■ Given text
_ _ _ _ _ _ _

Sounds a bit like the different subjects of "applied math" vs "math"

Some like proving and deriving, for others it's a tool to solve other problems

0xdeadbeefbabe 13 hours ago

Have you heard the saying there is too much performance in the practice room? It's the same with programming. Performance is the goal, and practice is how you get there. No one seems to be in danger of practicing too much though.

ookblah 20 hours ago

i mean how far are you willing to take that argument? every decade has just been a new abstraction, imagine people flipping switches or in raw assembly talking about how they don't "understand" you now with your no effort. or even those who don't "understand" why you use your autocomplete and fancy IDE, preferring a simple text editor.

i say this as someone who cut my teeth on this stuff growing up and seeing the evolution, it's both. and at some point it's honestly elitism and gatekeeping. i sort of cringe when it's called a "craft" because it's not like woodworking or something. the process is both full of joy but so is the end result, and the nature of our industry is that the process is ALWAYS changing.

you accumulate a depth of knowledge and watch as it washes away in a few years. that kind of change, and the big kind of change that AI brings scares people so they start clinging to it like it's some kind of centuries old trade lol.

  • bredren 17 hours ago

    It is not just gatekeeping. It is a stubborn refusal to see that one could be programming something much more sophisticated if they could use these iteration loops efficiently.

    Many of these folks would do well to walk over to the intersection of Market, Bush, and Battery Streets in San Francisco and gaze up at the Mechanics Monument.

    • 7589447636 15 hours ago

      > It is a stubborn refusal to see that one could be programming something much more sophisticated if they could use these iteration loops efficiently

      Programming something more sophisticated with AI? AI is pretty much useless if you're doing anything somewhat novel. What it excels at is vomiting code that has already been written a million times so you can build yet another Electron cross-platform app.

      • newman8r 12 hours ago

        what sort existing of projects do you think couldn't have been created with an AI-heavy workflow?

_ _ _ _ _ _ _

■ Data excerpt
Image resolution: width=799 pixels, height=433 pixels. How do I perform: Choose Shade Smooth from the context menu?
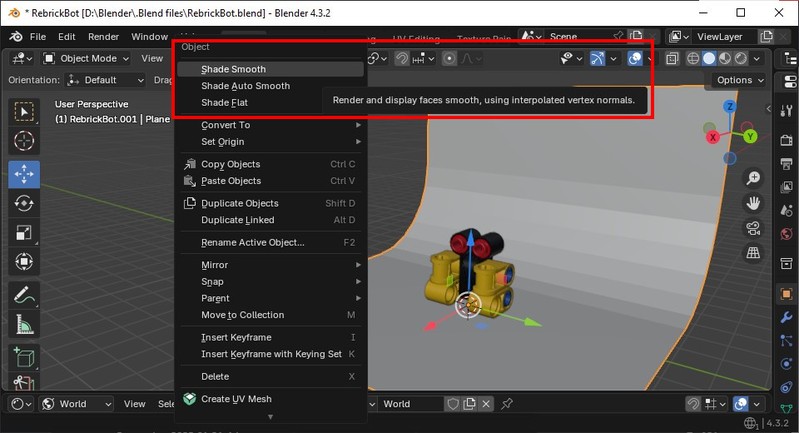[233, 70]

_ _ _ _ _ _ _

■ Action item
Summarize the comment thread in three sentences.

■ Your response
One commenter compares the split to math versus applied math, while another argues that programming has always meant new abstractions, that calling it a "craft" is elitism and gatekeeping, and that the change AI brings scares people into clinging to it like an old trade. A reply says it is also a stubborn refusal to see that efficient iteration loops could let one program something much more sophisticated. Another commenter counters that AI is nearly useless for anything novel and mostly produces code already written a million times, which draws a question about what existing projects could not have been built with an AI-heavy workflow.